Tuesday, 27 June 2017: 11:15 AM
Salon F (Marriott Portland Downtown Waterfront)
Xiyue Zhang, California Institute of Technology, Pasadena, CA; and T. Schneider, K. G. Pressel, and C. M. Kaul

The Arctic has been experiencing rapid changes in recent decades. In addition to the prominent sea ice loss, Arctic amplification is a robust feature in climate models under greenhouse warming and has also been observed over the past decades. Cloud feedbacks and the trapping of heat under the stable inversion are thought to contribute to this Arctic amplification of global warming. However, the sign of any cloud feedback in high latitudes is uncertain.

Understanding and constraining Arctic cloud feedback is difficult because of the ubiquitous temperature inversion in high latitudes and the presence of mixed-phase clouds, both of which are challenging to capture in global climate models (GCMs). Here we use high-resolution large-eddy simulations (LES) with a one-moment mixed-phase microphysics scheme to investigate how Arctic clouds respond to climate changes. To represent changing large-scale conditions such as meridional moisture advection in a realizable way, we drive the LES with output from a GCM: temperature and moisture tendencies from a grid cell at 82N are used as forcing terms in the LES.

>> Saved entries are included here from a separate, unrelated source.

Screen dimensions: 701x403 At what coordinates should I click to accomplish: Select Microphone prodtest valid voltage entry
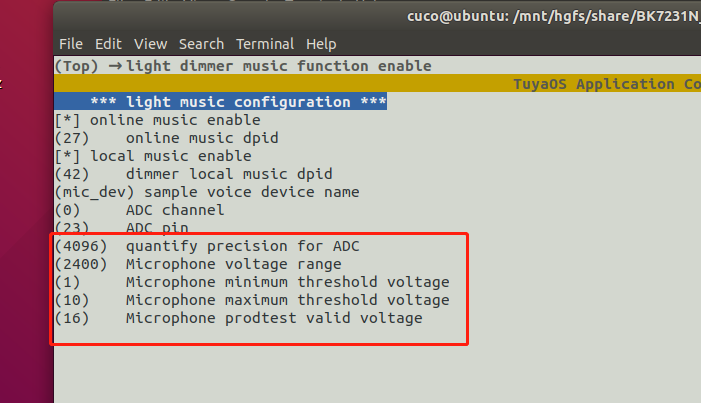coord(239,318)
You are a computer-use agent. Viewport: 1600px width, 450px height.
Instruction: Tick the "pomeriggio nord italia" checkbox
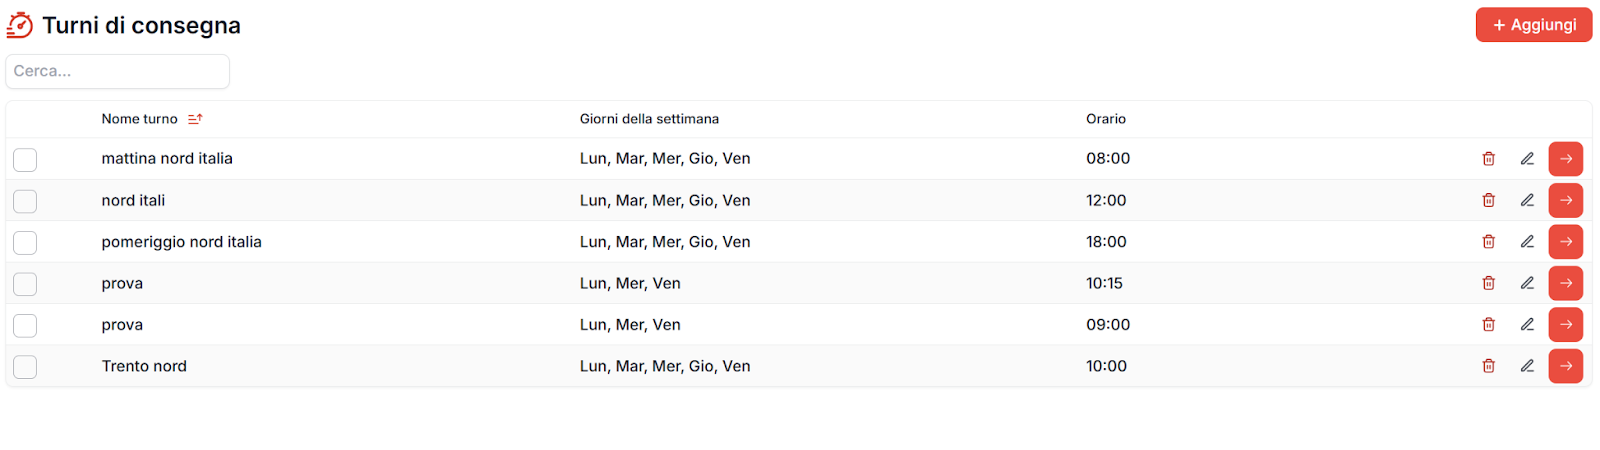25,243
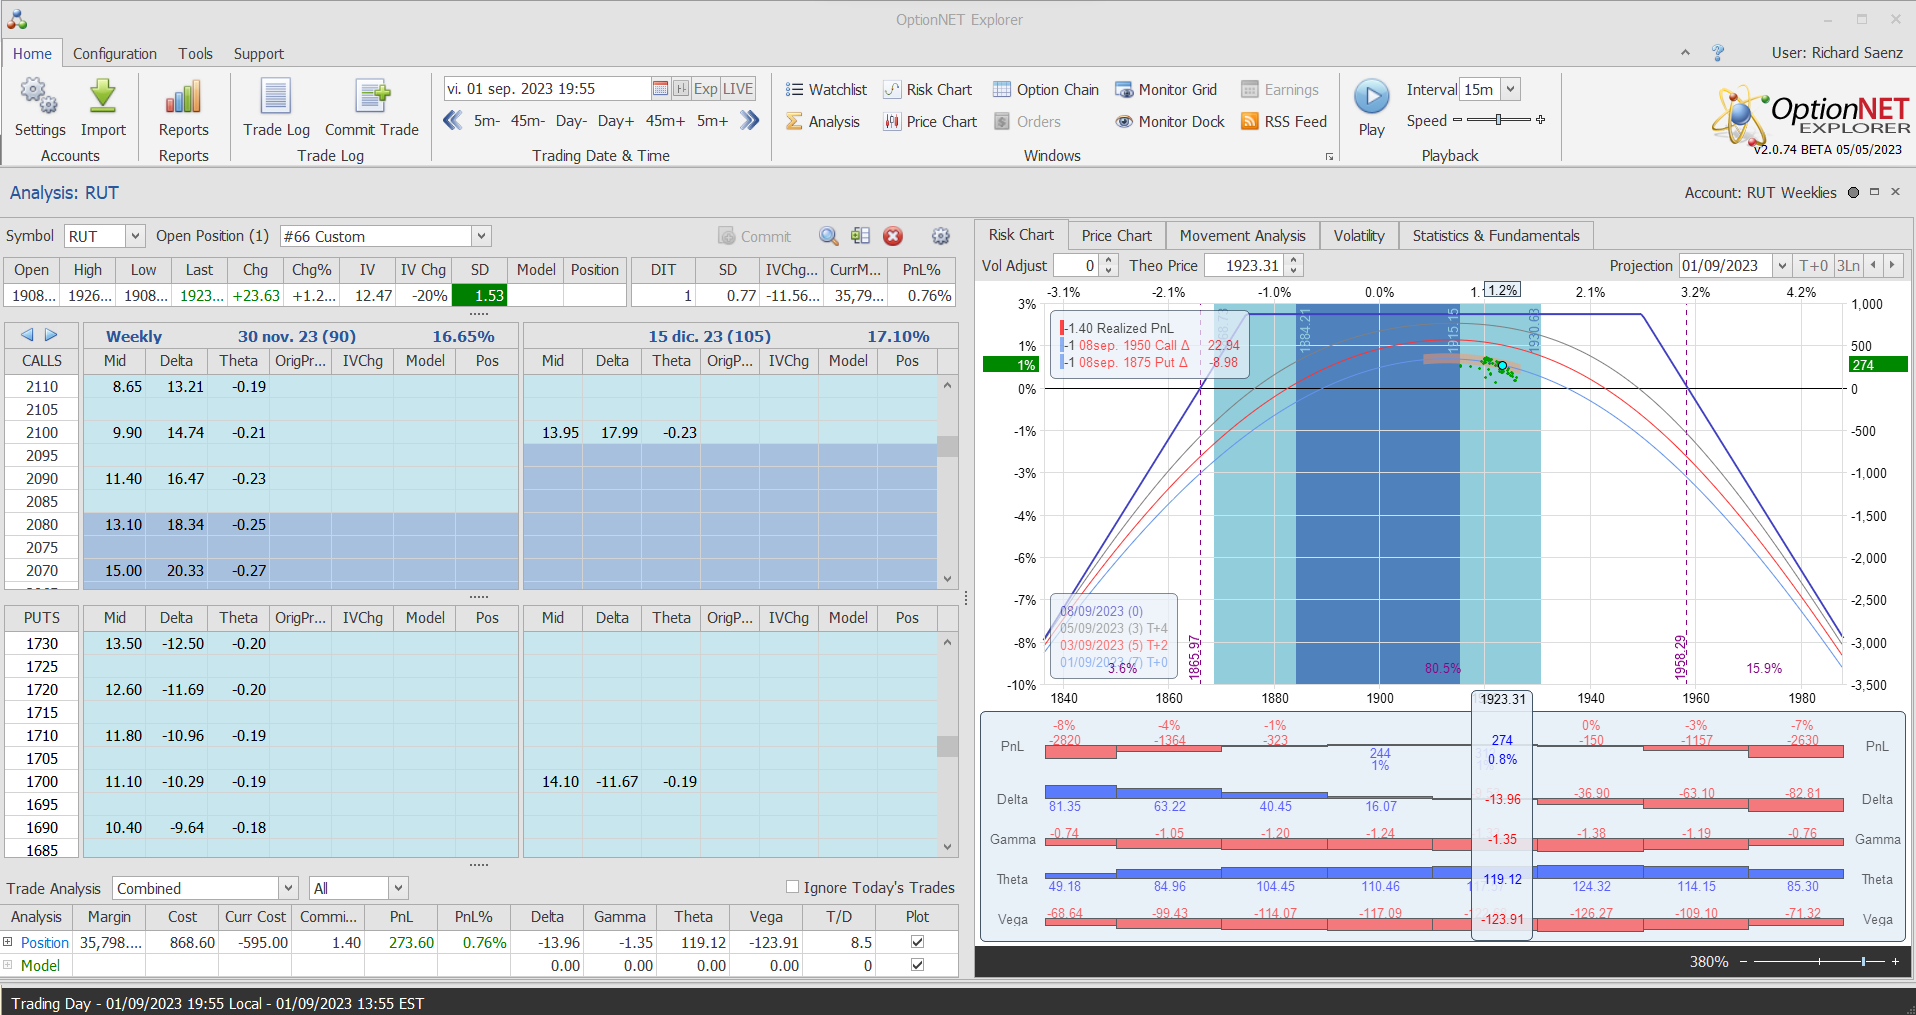Click the Commit Trade icon
Image resolution: width=1916 pixels, height=1015 pixels.
(371, 98)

We find that low-cloud fraction decreases with increasing temperature across a wide range of climates. The cloud fraction changes are associated with a change in cloud regimes from stratocumulus in the coldest climate, to cumulus in the warmest climate. This can be understood from changes in the saturation deficit, the difference between specific humidity and saturation specific humidity, which increases with temperature because relative humidity changes in the boundary layer are modest. We also investigate the relationship between lower-tropospheric stability and cloud fraction. A sensitivity experiment that uniformly increases temperature in an atmospheric columns shows that decreased cloud fraction can be associated with increased lower tropospheric stability, contrary to common beliefs. Implications for cloud feedbacks in the Arctic are discussed.